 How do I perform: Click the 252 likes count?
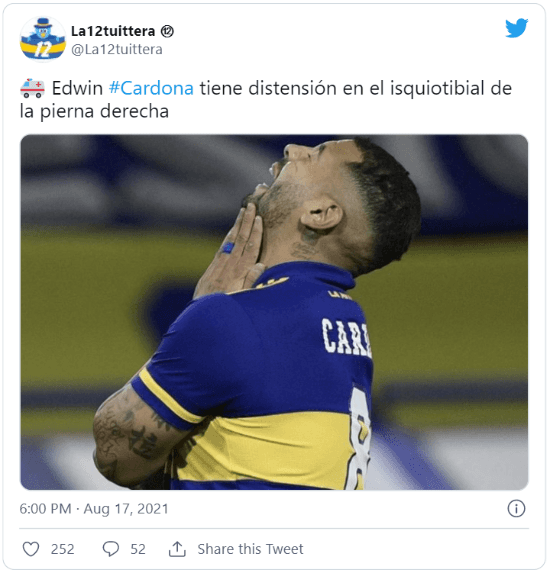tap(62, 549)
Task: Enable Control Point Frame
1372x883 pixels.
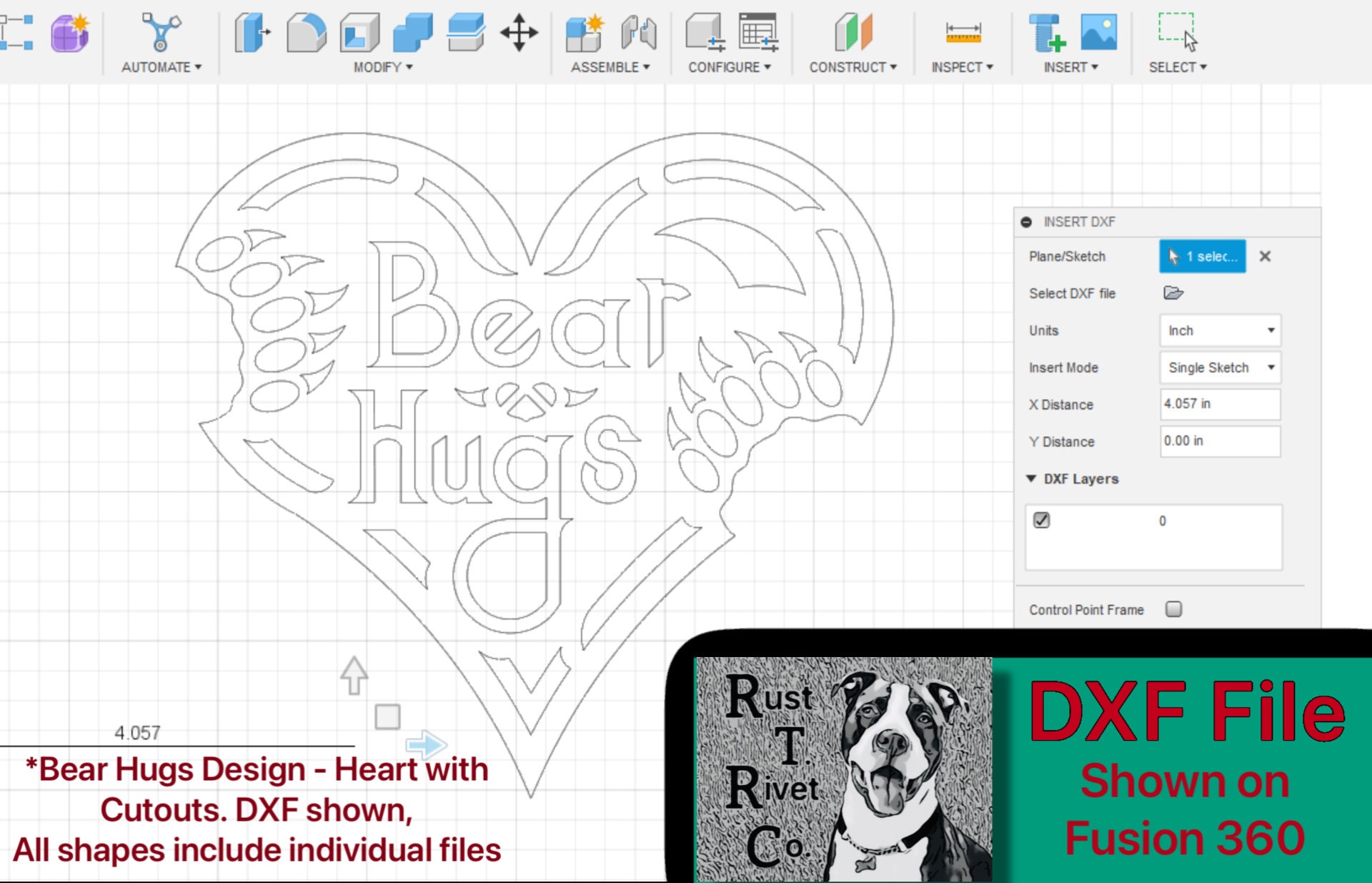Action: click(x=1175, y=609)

Task details — Return each line of the data above without any changes, leaving out the pictures.

Solved exercise —
 How do I perform: Click the 252 likes count?
tap(62, 549)
Task: Enable Control Point Frame
1372x883 pixels.
Action: click(x=1175, y=609)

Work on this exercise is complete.